*Working data:*

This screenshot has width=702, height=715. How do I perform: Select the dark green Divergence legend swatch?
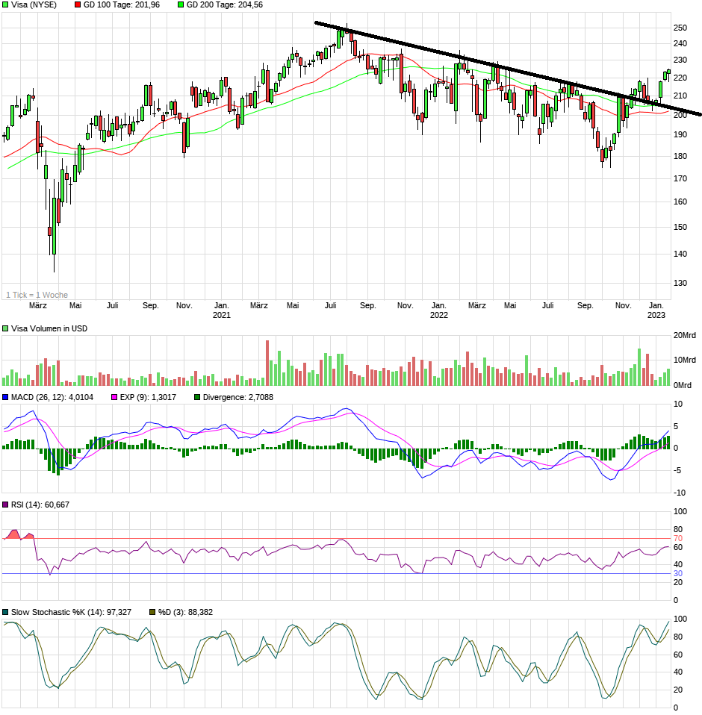pos(197,397)
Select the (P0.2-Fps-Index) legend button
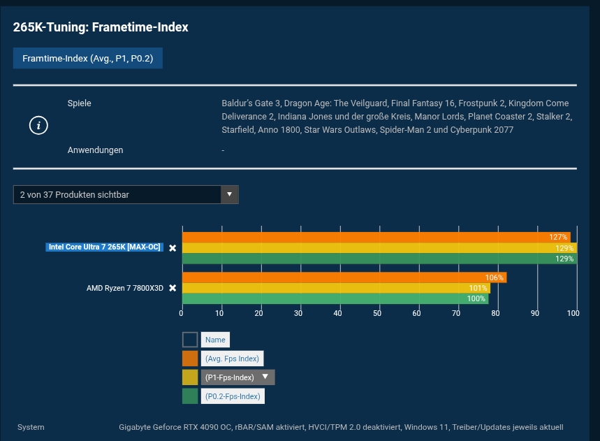Screen dimensions: 600x441 pyautogui.click(x=233, y=396)
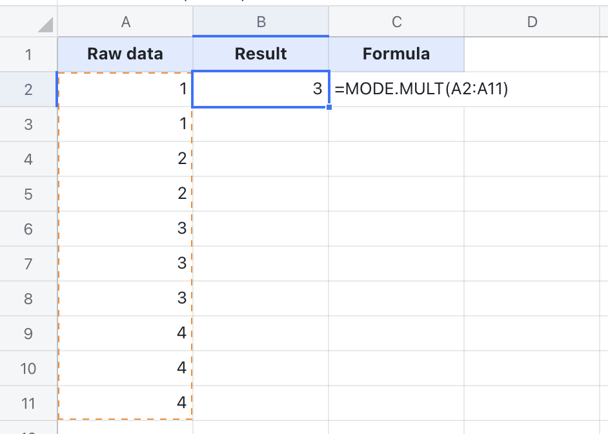Select row header 8
Screen dimensions: 608x434
(26, 297)
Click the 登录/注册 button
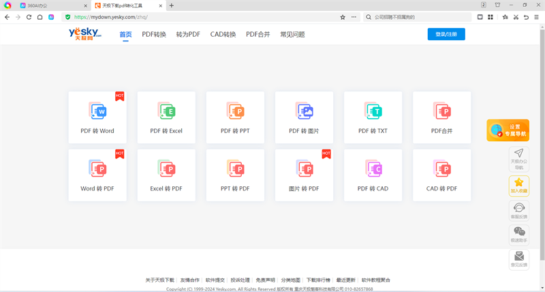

*Assigned task:* An exact copy of the lines from the one with "Select the (P0.2-Fps-Index) legend button" through the last line of the records, inclusive, is required, with all pictures left out.

*Expected answer:*
Select the (P0.2-Fps-Index) legend button
Screen dimensions: 600x441 pyautogui.click(x=233, y=396)
Select row header 8
Screen dimensions: 608x434
(26, 297)
Click the 登录/注册 button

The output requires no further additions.